- _WHAT THE TASK ASKS_
Each entry, as given, must be output unchanged.

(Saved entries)
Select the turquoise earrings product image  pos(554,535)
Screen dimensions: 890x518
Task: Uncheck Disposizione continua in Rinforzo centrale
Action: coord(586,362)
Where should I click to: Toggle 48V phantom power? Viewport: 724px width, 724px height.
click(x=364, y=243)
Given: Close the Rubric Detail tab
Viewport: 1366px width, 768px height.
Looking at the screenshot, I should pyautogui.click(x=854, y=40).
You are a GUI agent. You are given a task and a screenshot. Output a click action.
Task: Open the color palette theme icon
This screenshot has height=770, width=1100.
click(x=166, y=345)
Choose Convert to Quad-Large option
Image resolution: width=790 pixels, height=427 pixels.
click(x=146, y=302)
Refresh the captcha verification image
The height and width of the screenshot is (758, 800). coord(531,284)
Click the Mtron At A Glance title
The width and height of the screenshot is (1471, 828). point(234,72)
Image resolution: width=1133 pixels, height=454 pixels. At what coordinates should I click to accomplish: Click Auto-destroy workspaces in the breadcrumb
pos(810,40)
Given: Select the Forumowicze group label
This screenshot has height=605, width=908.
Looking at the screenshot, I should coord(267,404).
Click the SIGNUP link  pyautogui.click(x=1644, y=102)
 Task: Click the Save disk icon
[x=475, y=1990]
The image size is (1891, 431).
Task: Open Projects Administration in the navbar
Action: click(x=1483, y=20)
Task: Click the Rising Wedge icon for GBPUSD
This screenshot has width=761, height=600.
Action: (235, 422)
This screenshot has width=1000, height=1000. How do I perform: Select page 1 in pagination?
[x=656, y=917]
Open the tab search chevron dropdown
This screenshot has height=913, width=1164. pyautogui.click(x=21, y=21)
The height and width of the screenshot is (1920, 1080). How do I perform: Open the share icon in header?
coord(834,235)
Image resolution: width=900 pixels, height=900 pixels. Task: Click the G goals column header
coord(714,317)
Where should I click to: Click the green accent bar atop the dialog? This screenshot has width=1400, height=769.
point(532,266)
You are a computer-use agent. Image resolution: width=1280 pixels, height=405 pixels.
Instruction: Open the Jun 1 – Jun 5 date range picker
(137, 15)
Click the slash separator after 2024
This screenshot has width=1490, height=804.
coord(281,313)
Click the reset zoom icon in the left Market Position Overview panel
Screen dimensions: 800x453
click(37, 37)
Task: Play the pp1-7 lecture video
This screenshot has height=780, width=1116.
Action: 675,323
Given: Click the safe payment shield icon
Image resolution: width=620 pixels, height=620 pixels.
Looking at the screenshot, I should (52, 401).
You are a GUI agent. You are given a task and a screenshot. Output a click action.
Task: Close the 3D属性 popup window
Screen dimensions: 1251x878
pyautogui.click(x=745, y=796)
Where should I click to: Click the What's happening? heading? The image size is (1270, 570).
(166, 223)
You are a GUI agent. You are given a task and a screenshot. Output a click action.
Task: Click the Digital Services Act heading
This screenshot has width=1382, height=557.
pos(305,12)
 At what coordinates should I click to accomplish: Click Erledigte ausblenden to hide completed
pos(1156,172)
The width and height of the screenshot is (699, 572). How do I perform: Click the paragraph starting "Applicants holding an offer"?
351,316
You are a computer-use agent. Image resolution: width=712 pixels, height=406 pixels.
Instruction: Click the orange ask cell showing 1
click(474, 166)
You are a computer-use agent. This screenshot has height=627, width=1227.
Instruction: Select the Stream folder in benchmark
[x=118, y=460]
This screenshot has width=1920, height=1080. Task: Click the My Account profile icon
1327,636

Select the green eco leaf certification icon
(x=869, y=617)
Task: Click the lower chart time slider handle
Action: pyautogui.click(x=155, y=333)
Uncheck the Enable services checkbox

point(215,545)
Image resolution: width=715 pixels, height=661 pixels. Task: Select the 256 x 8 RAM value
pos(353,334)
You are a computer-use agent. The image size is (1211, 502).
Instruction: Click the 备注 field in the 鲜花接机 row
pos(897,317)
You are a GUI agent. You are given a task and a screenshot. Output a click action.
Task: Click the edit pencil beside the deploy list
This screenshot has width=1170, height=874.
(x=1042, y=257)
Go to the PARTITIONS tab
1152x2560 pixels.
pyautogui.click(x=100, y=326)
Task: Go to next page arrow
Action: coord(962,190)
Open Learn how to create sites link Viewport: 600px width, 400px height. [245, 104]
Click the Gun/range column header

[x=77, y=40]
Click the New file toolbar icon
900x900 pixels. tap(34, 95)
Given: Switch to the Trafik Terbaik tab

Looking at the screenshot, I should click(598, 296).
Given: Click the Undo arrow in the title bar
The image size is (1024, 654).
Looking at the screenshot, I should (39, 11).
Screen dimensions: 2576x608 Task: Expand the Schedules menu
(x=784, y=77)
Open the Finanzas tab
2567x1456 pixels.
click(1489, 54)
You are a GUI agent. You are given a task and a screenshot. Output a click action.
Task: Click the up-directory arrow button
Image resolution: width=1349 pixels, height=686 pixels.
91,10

- _COMPLETED EXERCISE_
Select the turquoise earrings product image  pos(554,535)
Screen dimensions: 890x518
Task: Uncheck Disposizione continua in Rinforzo centrale
Action: coord(586,362)
Where should I click to: Toggle 48V phantom power? Viewport: 724px width, 724px height.
click(x=364, y=243)
Given: Close the Rubric Detail tab
Viewport: 1366px width, 768px height.
Looking at the screenshot, I should pyautogui.click(x=854, y=40).
You are a GUI agent. You are given a task and a screenshot. Output a click action.
Task: Open the color palette theme icon
This screenshot has height=770, width=1100.
click(x=166, y=345)
Choose Convert to Quad-Large option
Image resolution: width=790 pixels, height=427 pixels.
click(x=146, y=302)
Refresh the captcha verification image
The height and width of the screenshot is (758, 800). coord(531,284)
Click the Mtron At A Glance title
The width and height of the screenshot is (1471, 828). point(234,72)
Image resolution: width=1133 pixels, height=454 pixels. At what coordinates should I click to accomplish: Click Auto-destroy workspaces in the breadcrumb
pos(810,40)
Given: Select the Forumowicze group label
This screenshot has height=605, width=908.
Looking at the screenshot, I should coord(267,404).
Click the SIGNUP link  pyautogui.click(x=1644, y=102)
 Task: Click the Save disk icon
[x=475, y=1990]
The image size is (1891, 431).
Task: Open Projects Administration in the navbar
Action: click(x=1483, y=20)
Task: Click the Rising Wedge icon for GBPUSD
This screenshot has width=761, height=600.
Action: (235, 422)
This screenshot has width=1000, height=1000. How do I perform: Select page 1 in pagination?
[x=656, y=917]
Open the tab search chevron dropdown
This screenshot has height=913, width=1164. pyautogui.click(x=21, y=21)
The height and width of the screenshot is (1920, 1080). How do I perform: Open the share icon in header?
coord(834,235)
Image resolution: width=900 pixels, height=900 pixels. Task: Click the G goals column header
coord(714,317)
Where should I click to: Click the green accent bar atop the dialog? This screenshot has width=1400, height=769.
point(532,266)
You are a computer-use agent. Image resolution: width=1280 pixels, height=405 pixels.
Instruction: Open the Jun 1 – Jun 5 date range picker
(137, 15)
Click the slash separator after 2024
This screenshot has width=1490, height=804.
coord(281,313)
Click the reset zoom icon in the left Market Position Overview panel
Screen dimensions: 800x453
click(37, 37)
Task: Play the pp1-7 lecture video
This screenshot has height=780, width=1116.
Action: 675,323
Given: Click the safe payment shield icon
Image resolution: width=620 pixels, height=620 pixels.
Looking at the screenshot, I should (52, 401).
You are a GUI agent. You are given a task and a screenshot. Output a click action.
Task: Close the 3D属性 popup window
Screen dimensions: 1251x878
pyautogui.click(x=745, y=796)
Where should I click to: Click the What's happening? heading? The image size is (1270, 570).
(166, 223)
You are a GUI agent. You are given a task and a screenshot. Output a click action.
Task: Click the Digital Services Act heading
This screenshot has width=1382, height=557.
pos(305,12)
 At what coordinates should I click to accomplish: Click Erledigte ausblenden to hide completed
pos(1156,172)
The width and height of the screenshot is (699, 572). How do I perform: Click the paragraph starting "Applicants holding an offer"?
351,316
You are a computer-use agent. Image resolution: width=712 pixels, height=406 pixels.
Instruction: Click the orange ask cell showing 1
click(474, 166)
You are a computer-use agent. This screenshot has height=627, width=1227.
Instruction: Select the Stream folder in benchmark
[x=118, y=460]
This screenshot has width=1920, height=1080. Task: Click the My Account profile icon
1327,636

Select the green eco leaf certification icon
(x=869, y=617)
Task: Click the lower chart time slider handle
Action: pyautogui.click(x=155, y=333)
Uncheck the Enable services checkbox

point(215,545)
Image resolution: width=715 pixels, height=661 pixels. Task: Select the 256 x 8 RAM value
pos(353,334)
You are a computer-use agent. The image size is (1211, 502).
Instruction: Click the 备注 field in the 鲜花接机 row
pos(897,317)
You are a GUI agent. You are given a task and a screenshot. Output a click action.
Task: Click the edit pencil beside the deploy list
This screenshot has width=1170, height=874.
(x=1042, y=257)
Go to the PARTITIONS tab
1152x2560 pixels.
pyautogui.click(x=100, y=326)
Task: Go to next page arrow
Action: coord(962,190)
Open Learn how to create sites link Viewport: 600px width, 400px height. [245, 104]
Click the Gun/range column header

[x=77, y=40]
Click the New file toolbar icon
900x900 pixels. tap(34, 95)
Given: Switch to the Trafik Terbaik tab

Looking at the screenshot, I should click(598, 296).
Given: Click the Undo arrow in the title bar
The image size is (1024, 654).
Looking at the screenshot, I should (39, 11).
Screen dimensions: 2576x608 Task: Expand the Schedules menu
(x=784, y=77)
Open the Finanzas tab
2567x1456 pixels.
click(1489, 54)
You are a GUI agent. You are given a task and a screenshot. Output a click action.
Task: Click the up-directory arrow button
Image resolution: width=1349 pixels, height=686 pixels.
91,10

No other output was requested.